I took it seriously enough to go from standard philosophic meta level to meta-meta level. I'm seeing not just what philosophy says it is doing, I see what it is really doing de facto. It is like POSIWID principle: the system purpose is what it does.

> The AI space already declared that they 'know' how such processes work. Or at least, they pretend they do.

I'd ask "did they really declared that", but you phrasing suggests that they didn't. I do not exactly on the topic, I do not read all they say, so I may be wrong, but I suppose what they really say, is more like "our machines can think". It is not the same "we know how thinking processes work" in general. They claim that they created some thinking processes. Am I right?

> You would agree that 'problem solving' is just a small portion of what 'thinking' constitutes.

I'm not sure really. You see, I don't know how thinking works. Especially I don't know how human thinking works. It may be that it involves more than just problem solving, or may be not. I can agree that when I reflect my own thinking it looks like something more than just problem solving. Or maybe something less: I have a strong suspicion that human thinking is tuned evolutionary to solve a specific kind of problems. Cultural training repurpose it for some other kinds, but it is like to drive in screws with a hammer, or to hammer nails with a screwdriver. And yes, it is the reasons I do not trust philosophers and scientists to judge if AI has agency already. The space of possible answers includes very scary ones, and in such cases human thinking strongly prefers safe options and creates very strong arguments in favor of them.
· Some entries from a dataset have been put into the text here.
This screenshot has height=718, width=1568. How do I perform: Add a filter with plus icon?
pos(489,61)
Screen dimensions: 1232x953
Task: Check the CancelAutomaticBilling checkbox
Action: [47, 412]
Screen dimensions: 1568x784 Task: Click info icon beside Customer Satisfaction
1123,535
Wow. I really glad I spent time arguing with you. I don't know if it was beneficial for you in some way, but it was for me, so thank you for your time. I've just found that I doubt that human thinking is up to the problem. Yeah... Probably the problem will be solved in a chaotic way, when society would just picks some "random" opinion after the dust settles. Yes! It is very likely outcome, we'll end with "they're made out of weights", so the text is prophetic.

> You don't have to trust me. Just pick them up and think for yourself

I'd like to, but you failed to spark a real interest in those books in me. I still do not see what fundamental shifts in my beliefs they may bring. They look like reiteration of thoughts and ideas I know already. Or maybe I know these ideas from reiterations of these books, which are the original sources for the ideas.

I took notice of them, and I'll try to read them. But not right now.

1 comments

I'm not trying to convince anyone. I am just baffled that a large part of the tech/software and AI research community do not question their own assumptions, when those assumptions are being actively questioned in other fields (namely, philosophy and linguistics).

Reaching AGI or human-level intelligence might be possible, but not on the basis of dismissing what other fields already said something about. That is arrogant, and does not help. Even more, this has already happened in the 60s/70s. And I say 'might be possible' precisely because I pay attention to what other fields have to say.

> I am just baffled that a large part of the tech/software and AI research community do not question their own assumptions

Why are you so concerned about it? If philosophers and linguists are right, then what the sequence of evens should we expect? AI developments will slow down and stop, AI bubble will burst, and AI researchers will be humiliated and forced to accept their failings.

> That is arrogant, and does not help. Even more, this has already happened in the 60s/70s.

Exactly like that time. Or maybe we should say "those times". Doesn't matter really.